虐待やネグレクトが、社会問題化して久しいが、件数的には年々増加している。件数が増えたというよりは、実態が表面化したにすぎないと思ってしまうのは、私だけだろうか?


「ママタイム」の物語は、離婚した家族を子どもの目線でつづってみた。この主人公は、身体的虐待を受けたことはない。でも、大人の事情や感情に、シングルの保護者が抱える生活感に、まどわされてしまう。大人の事情を考えて、我慢し続けてしまう。その我慢や、寂しさや切なさを、大人たちは気づかなかった。この子は、大人を思ういい子だったから。


私は川崎の地で生まれ、地域の子どもたちを保育する職業を選んだ。すべての子どもたちが、健全な道を選択してほしいと願い続けた。
健全な道とは何か。人を思いやること。人を傷つけないこと。お互いに尊重し合うこと。どこかの標語みたいだけど…、私の率直な気持ちだ。
この健全な道は、家族関係にも当てはまる。


大人は、逃げてはいけない。でも、逃げ道はたくさんある。子どもの逃げ道は「悪い子」になるか、「いい子」になりきるかしかない。
だから、子どもを責めないでほしい。逃げ道に迷い込んだ大人が、頑張ってる子どもを、追いつめないでほしい。

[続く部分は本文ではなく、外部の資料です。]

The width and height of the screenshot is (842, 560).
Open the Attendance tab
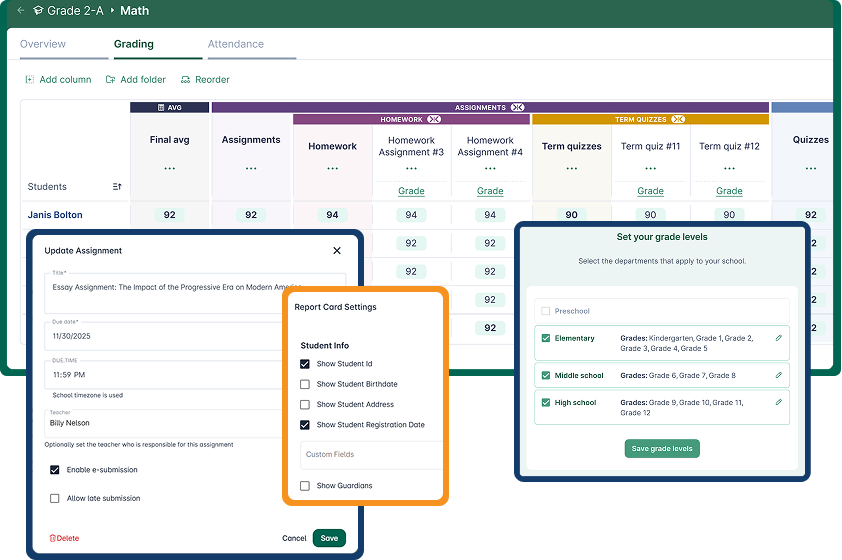point(236,45)
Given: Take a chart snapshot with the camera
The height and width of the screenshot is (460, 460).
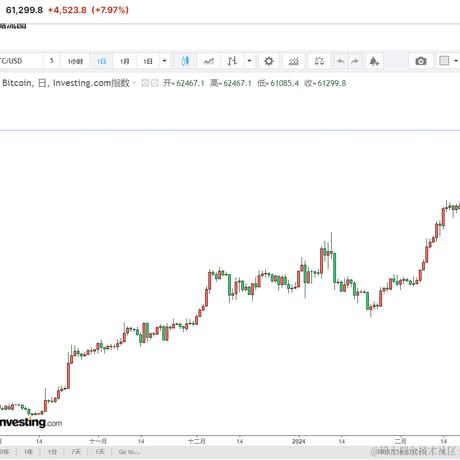Looking at the screenshot, I should pos(421,61).

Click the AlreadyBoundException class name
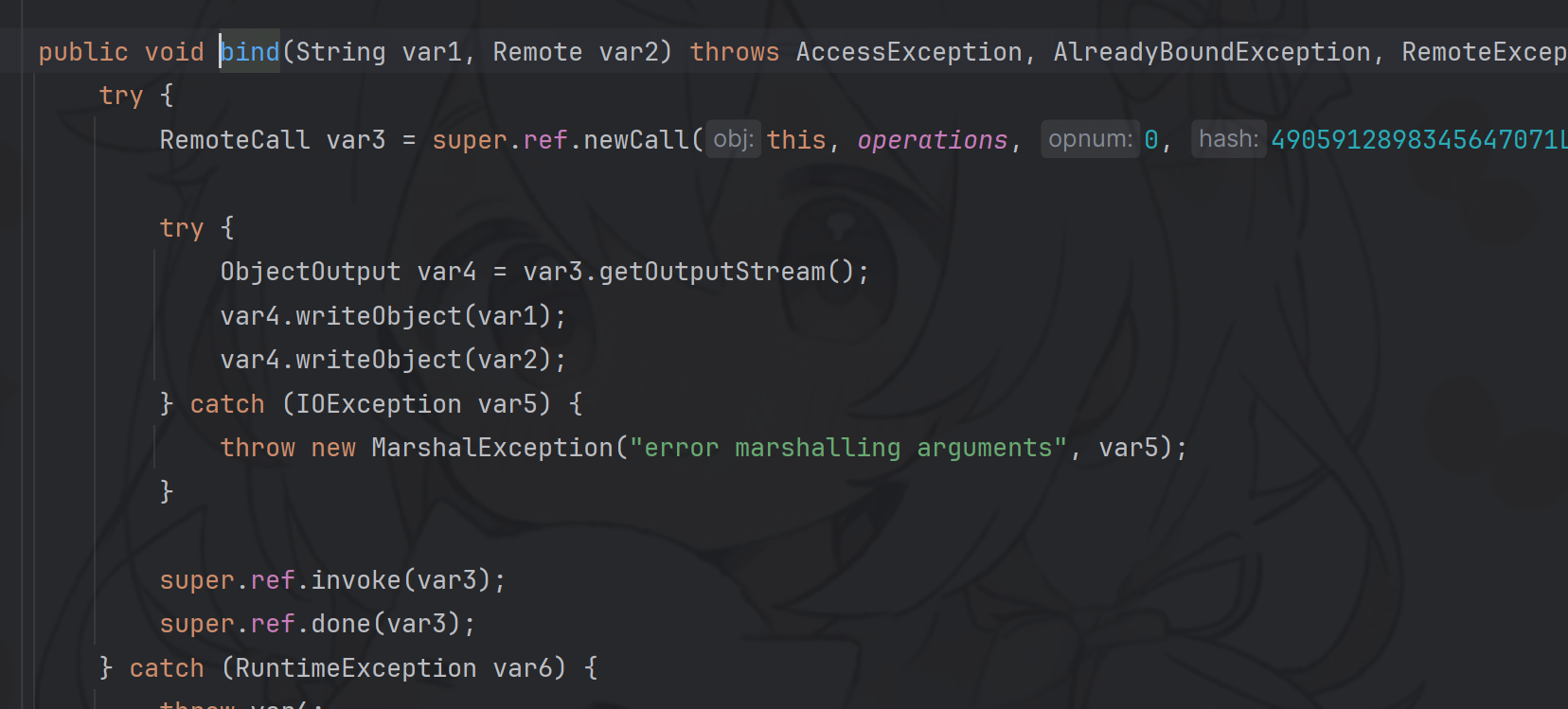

子どもはいつも泣いている。言語を発する前から「オンギャー」とか「エエーン」とか。そして、大人に感情的に怒られ、無視され、ウザイとか言われて、心の中で泣いている。


どうか、どうか、子どもの涙に気づいてほしい。子どもの寂しさや切なさに、寄りそってほしい。
「ママタイム」に込めた、切なる思いである。